• _Problem description_: Arrange each line of the records below as a Markdown table with the columns Row and Line. Number the rows in order and leave out blank lines.

• _Information supplied_:

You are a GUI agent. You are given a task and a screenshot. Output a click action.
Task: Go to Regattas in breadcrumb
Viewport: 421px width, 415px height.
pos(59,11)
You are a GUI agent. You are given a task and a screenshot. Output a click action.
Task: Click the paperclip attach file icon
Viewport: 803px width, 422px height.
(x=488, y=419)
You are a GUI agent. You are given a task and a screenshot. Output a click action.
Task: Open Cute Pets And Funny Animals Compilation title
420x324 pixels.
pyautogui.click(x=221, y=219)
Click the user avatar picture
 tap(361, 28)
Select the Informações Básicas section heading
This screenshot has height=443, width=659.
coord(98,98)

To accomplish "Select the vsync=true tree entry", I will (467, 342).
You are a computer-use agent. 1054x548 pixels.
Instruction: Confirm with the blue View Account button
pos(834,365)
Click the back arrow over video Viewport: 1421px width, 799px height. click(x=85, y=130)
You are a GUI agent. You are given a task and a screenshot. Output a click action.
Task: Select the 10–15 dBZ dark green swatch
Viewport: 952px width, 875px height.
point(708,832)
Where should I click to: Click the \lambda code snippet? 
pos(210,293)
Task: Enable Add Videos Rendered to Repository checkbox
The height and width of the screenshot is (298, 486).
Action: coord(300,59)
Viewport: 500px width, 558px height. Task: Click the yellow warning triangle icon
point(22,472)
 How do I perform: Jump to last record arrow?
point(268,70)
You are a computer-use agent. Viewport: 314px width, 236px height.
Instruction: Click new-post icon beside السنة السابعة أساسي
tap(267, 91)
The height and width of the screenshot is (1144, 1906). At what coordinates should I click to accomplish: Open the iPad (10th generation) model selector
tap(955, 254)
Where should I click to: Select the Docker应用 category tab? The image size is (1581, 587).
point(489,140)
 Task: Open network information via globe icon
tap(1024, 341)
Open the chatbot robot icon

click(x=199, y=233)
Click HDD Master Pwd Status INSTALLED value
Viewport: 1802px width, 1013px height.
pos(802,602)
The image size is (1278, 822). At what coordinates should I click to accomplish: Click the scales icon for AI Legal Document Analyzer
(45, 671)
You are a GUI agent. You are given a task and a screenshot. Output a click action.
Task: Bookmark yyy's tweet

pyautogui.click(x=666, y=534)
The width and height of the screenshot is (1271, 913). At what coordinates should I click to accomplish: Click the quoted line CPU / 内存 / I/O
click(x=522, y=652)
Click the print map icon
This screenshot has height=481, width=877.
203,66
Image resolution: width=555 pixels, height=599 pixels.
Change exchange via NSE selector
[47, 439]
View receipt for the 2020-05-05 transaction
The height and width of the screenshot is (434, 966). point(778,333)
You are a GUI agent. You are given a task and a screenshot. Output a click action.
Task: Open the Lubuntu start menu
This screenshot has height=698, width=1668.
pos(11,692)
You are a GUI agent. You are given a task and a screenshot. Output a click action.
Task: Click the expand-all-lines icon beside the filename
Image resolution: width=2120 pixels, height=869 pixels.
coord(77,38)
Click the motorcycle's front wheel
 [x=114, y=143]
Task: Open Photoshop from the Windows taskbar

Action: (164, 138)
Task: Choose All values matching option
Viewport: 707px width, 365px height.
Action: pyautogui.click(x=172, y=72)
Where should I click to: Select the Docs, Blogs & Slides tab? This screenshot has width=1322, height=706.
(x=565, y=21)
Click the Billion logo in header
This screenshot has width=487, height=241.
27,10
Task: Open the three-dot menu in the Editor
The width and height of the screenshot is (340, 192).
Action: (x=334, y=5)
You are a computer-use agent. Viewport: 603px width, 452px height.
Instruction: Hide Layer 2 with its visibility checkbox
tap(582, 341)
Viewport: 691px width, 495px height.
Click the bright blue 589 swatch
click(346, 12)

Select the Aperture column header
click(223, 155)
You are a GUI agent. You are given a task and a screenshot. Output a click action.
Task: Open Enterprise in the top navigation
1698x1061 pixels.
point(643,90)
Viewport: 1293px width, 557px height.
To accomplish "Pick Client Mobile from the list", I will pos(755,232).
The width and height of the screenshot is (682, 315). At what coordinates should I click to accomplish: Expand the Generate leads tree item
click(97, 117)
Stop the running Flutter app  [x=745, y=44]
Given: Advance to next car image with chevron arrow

• _Final result_:
| Row | Line |
|---|---|
| 1 | You are a GUI agent. You are given a task and a screenshot. Output a click action. |
| 2 | Task: Go to Regattas in breadcrumb |
| 3 | Viewport: 421px width, 415px height. |
| 4 | pos(59,11) |
| 5 | You are a GUI agent. You are given a task and a screenshot. Output a click action. |
| 6 | Task: Click the paperclip attach file icon |
| 7 | Viewport: 803px width, 422px height. |
| 8 | (x=488, y=419) |
| 9 | You are a GUI agent. You are given a task and a screenshot. Output a click action. |
| 10 | Task: Open Cute Pets And Funny Animals Compilation title |
| 11 | 420x324 pixels. |
| 12 | pyautogui.click(x=221, y=219) |
| 13 | Click the user avatar picture |
| 14 |  tap(361, 28) |
| 15 | Select the Informações Básicas section heading |
| 16 | This screenshot has height=443, width=659. |
| 17 | coord(98,98) |
| 18 | To accomplish "Select the vsync=true tree entry", I will (467, 342). |
| 19 | You are a computer-use agent. 1054x548 pixels. |
| 20 | Instruction: Confirm with the blue View Account button |
| 21 | pos(834,365) |
| 22 | Click the back arrow over video Viewport: 1421px width, 799px height. click(x=85, y=130) |
| 23 | You are a GUI agent. You are given a task and a screenshot. Output a click action. |
| 24 | Task: Select the 10–15 dBZ dark green swatch |
| 25 | Viewport: 952px width, 875px height. |
| 26 | point(708,832) |
| 27 | Where should I click to: Click the \lambda code snippet?  |
| 28 | pos(210,293) |
| 29 | Task: Enable Add Videos Rendered to Repository checkbox |
| 30 | The height and width of the screenshot is (298, 486). |
| 31 | Action: coord(300,59) |
| 32 | Viewport: 500px width, 558px height. Task: Click the yellow warning triangle icon |
| 33 | point(22,472) |
| 34 |  How do I perform: Jump to last record arrow? |
| 35 | point(268,70) |
| 36 | You are a computer-use agent. Viewport: 314px width, 236px height. |
| 37 | Instruction: Click new-post icon beside السنة السابعة أساسي |
| 38 | tap(267, 91) |
| 39 | The height and width of the screenshot is (1144, 1906). At what coordinates should I click to accomplish: Open the iPad (10th generation) model selector |
| 40 | tap(955, 254) |
| 41 | Where should I click to: Select the Docker应用 category tab? The image size is (1581, 587). |
| 42 | point(489,140) |
| 43 |  Task: Open network information via globe icon |
| 44 | tap(1024, 341) |
| 45 | Open the chatbot robot icon |
| 46 | click(x=199, y=233) |
| 47 | Click HDD Master Pwd Status INSTALLED value |
| 48 | Viewport: 1802px width, 1013px height. |
| 49 | pos(802,602) |
| 50 | The image size is (1278, 822). At what coordinates should I click to accomplish: Click the scales icon for AI Legal Document Analyzer |
| 51 | (45, 671) |
| 52 | You are a GUI agent. You are given a task and a screenshot. Output a click action. |
| 53 | Task: Bookmark yyy's tweet |
| 54 | pyautogui.click(x=666, y=534) |
| 55 | The width and height of the screenshot is (1271, 913). At what coordinates should I click to accomplish: Click the quoted line CPU / 内存 / I/O |
| 56 | click(x=522, y=652) |
| 57 | Click the print map icon |
| 58 | This screenshot has height=481, width=877. |
| 59 | 203,66 |
| 60 | Image resolution: width=555 pixels, height=599 pixels. |
| 61 | Change exchange via NSE selector |
| 62 | [47, 439] |
| 63 | View receipt for the 2020-05-05 transaction |
| 64 | The height and width of the screenshot is (434, 966). point(778,333) |
| 65 | You are a GUI agent. You are given a task and a screenshot. Output a click action. |
| 66 | Task: Open the Lubuntu start menu |
| 67 | This screenshot has height=698, width=1668. |
| 68 | pos(11,692) |
| 69 | You are a GUI agent. You are given a task and a screenshot. Output a click action. |
| 70 | Task: Click the expand-all-lines icon beside the filename |
| 71 | Image resolution: width=2120 pixels, height=869 pixels. |
| 72 | coord(77,38) |
| 73 | Click the motorcycle's front wheel |
| 74 |  [x=114, y=143] |
| 75 | Task: Open Photoshop from the Windows taskbar |
| 76 | Action: (164, 138) |
| 77 | Task: Choose All values matching option |
| 78 | Viewport: 707px width, 365px height. |
| 79 | Action: pyautogui.click(x=172, y=72) |
| 80 | Where should I click to: Select the Docs, Blogs & Slides tab? This screenshot has width=1322, height=706. |
| 81 | (x=565, y=21) |
| 82 | Click the Billion logo in header |
| 83 | This screenshot has width=487, height=241. |
| 84 | 27,10 |
| 85 | Task: Open the three-dot menu in the Editor |
| 86 | The width and height of the screenshot is (340, 192). |
| 87 | Action: (x=334, y=5) |
| 88 | You are a computer-use agent. Viewport: 603px width, 452px height. |
| 89 | Instruction: Hide Layer 2 with its visibility checkbox |
| 90 | tap(582, 341) |
| 91 | Viewport: 691px width, 495px height. |
| 92 | Click the bright blue 589 swatch |
| 93 | click(346, 12) |
| 94 | Select the Aperture column header |
| 95 | click(223, 155) |
| 96 | You are a GUI agent. You are given a task and a screenshot. Output a click action. |
| 97 | Task: Open Enterprise in the top navigation |
| 98 | 1698x1061 pixels. |
| 99 | point(643,90) |
| 100 | Viewport: 1293px width, 557px height. |
| 101 | To accomplish "Pick Client Mobile from the list", I will pos(755,232). |
| 102 | The width and height of the screenshot is (682, 315). At what coordinates should I click to accomplish: Expand the Generate leads tree item |
| 103 | click(97, 117) |
| 104 | Stop the running Flutter app  [x=745, y=44] |
| 105 | Given: Advance to next car image with chevron arrow |